On the 50th anniversary of Ted Berrigan’s and the 25th anniversary of Bernadette Mayer’s, Bloof Books is thrilled to publish The Sonnets by Sandra Simonds.

As Simonds has written, “There’s no consensus on how to do it. Does it have to have a traditional rhyme scheme? Does it need to be written in iambic pentameter? Does it have to be about unrequited love? Does it even need to be fourteen lines? Ask twenty poets these questions, and you’ll get two-hundred answers. And simply calling a sonnet a sonnet doesn’t really make it a sonnet.” The Sonnets is this poet’s exploration of the tradition, as well her testing of the (probably apocryphal) remark made by William Carlos Williams that it’s a “fascist form.”

As for the classic theme of love: “It’s easy for me to fool myself into thinking that I’m in love so sometimes I get all tangled up in love triangles, squares and octagons,” Simonds explains. “Maybe it’s a poet’s disease.… In real life relationships people are always vying for power but in the sonnet, it’s the poet and the sonnet that are in a struggle to the death. The problem is that the poet is at a huge disadvantage because the sonnet has the history OF THE SONNET on its side and almost always wins.”

Each of the sonnets here indeed has fourteen lines (and each section fourteen sonnets). Some of the poems rhyme. Most do talk of love, as it burgeons and fades. But as always with Simonds’s work, the reader should come to The Sonnets expecting to be upended.
━━━
Explore the material:
[A] Decide whether each statement agrees with the announcement about The Sonnets. Answer yes or no for each, and quote the words of the announcement that decide it.
(i) Each section of The Sonnets contains fourteen sonnets.
(ii) The announcement presents William Carlos Williams's "fascist form" remark as certainly genuine.
(iii) Simonds says the poet usually wins the struggle with the sonnet.
[B] Output the part of the announcement about The Sonnets starting at "As for the classic" and ending at "to be upended.".
[C] Answer these questions from the announcement about The Sonnets.
(i) Which press is publishing The Sonnets?
(ii) According to Simonds, how many answers would twenty poets give to her questions about the sonnet?
(iii) How many lines does each sonnet in the book have?
━━━
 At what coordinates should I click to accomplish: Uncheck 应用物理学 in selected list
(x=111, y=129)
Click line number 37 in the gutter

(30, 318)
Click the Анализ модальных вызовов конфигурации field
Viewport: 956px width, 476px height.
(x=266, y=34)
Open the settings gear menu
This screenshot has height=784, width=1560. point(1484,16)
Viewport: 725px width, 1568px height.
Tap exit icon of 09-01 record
━━━
Solutions to the problems:
[A]
(i) Yes: "each section fourteen sonnets"
(ii) No: "(probably apocryphal)"
(iii) No: "the sonnet has the history OF THE SONNET on its side and almost always wins"

[B]
As for the classic theme of love: “It’s easy for me to fool myself into thinking that I’m in love so sometimes I get all tangled up in love triangles, squares and octagons,” Simonds explains. “Maybe it’s a poet’s disease.… In real life relationships people are always vying for power but in the sonnet, it’s the poet and the sonnet that are in a struggle to the death. The problem is that the poet is at a huge disadvantage because the sonnet has the history OF THE SONNET on its side and almost always wins.”

Each of the sonnets here indeed has fourteen lines (and each section fourteen sonnets). Some of the poems rhyme. Most do talk of love, as it burgeons and fades. But as always with Simonds’s work, the reader should come to The Sonnets expecting to be upended.

[C]
(i) Bloof Books
(ii) Two hundred
(iii) Fourteen